#### ASSIGNMENT
Without the pictures, can you quote each line below exactly?

========================

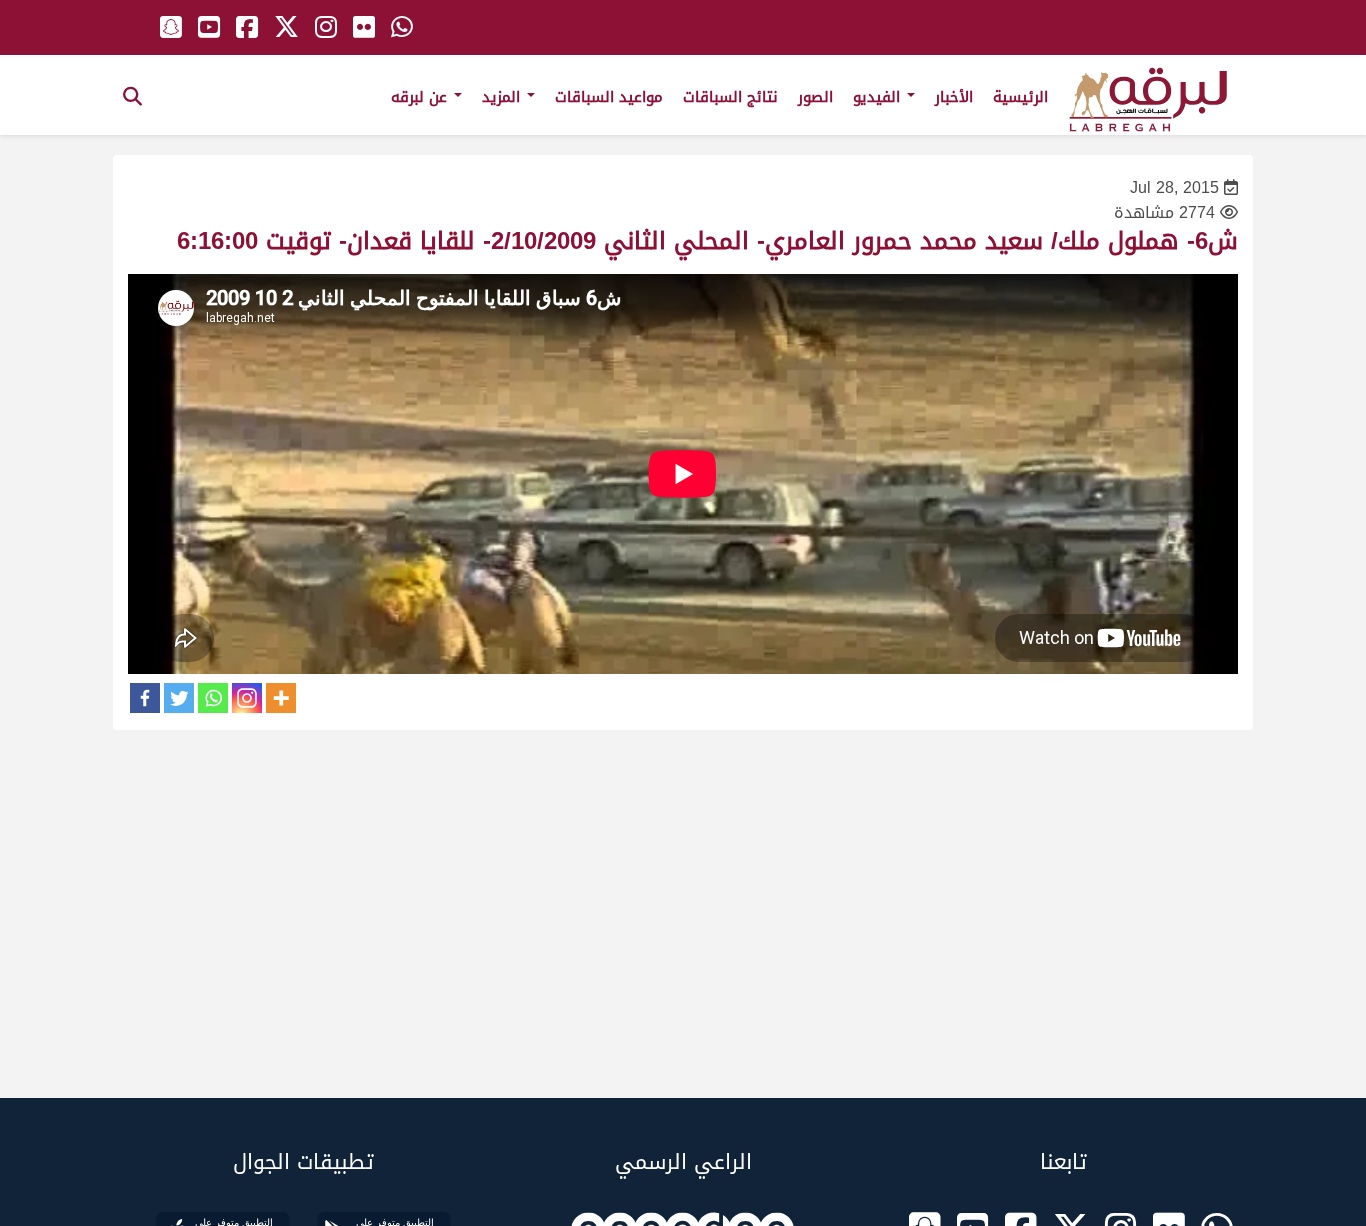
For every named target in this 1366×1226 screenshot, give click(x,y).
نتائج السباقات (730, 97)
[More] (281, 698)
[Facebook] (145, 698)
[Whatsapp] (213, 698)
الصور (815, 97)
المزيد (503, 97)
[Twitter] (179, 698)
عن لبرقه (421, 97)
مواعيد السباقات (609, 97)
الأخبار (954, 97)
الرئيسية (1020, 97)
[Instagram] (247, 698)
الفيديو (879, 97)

========================

#### ANSWER SECTION
For every named target in this 1366×1226 screenshot, give click(x,y).
نتائج السباقات (730, 97)
[More] (281, 698)
[Facebook] (145, 698)
[Whatsapp] (213, 698)
الصور (815, 97)
المزيد (503, 97)
[Twitter] (179, 698)
عن لبرقه (421, 97)
مواعيد السباقات (609, 97)
الأخبار (954, 97)
الرئيسية (1020, 97)
[Instagram] (247, 698)
الفيديو (879, 97)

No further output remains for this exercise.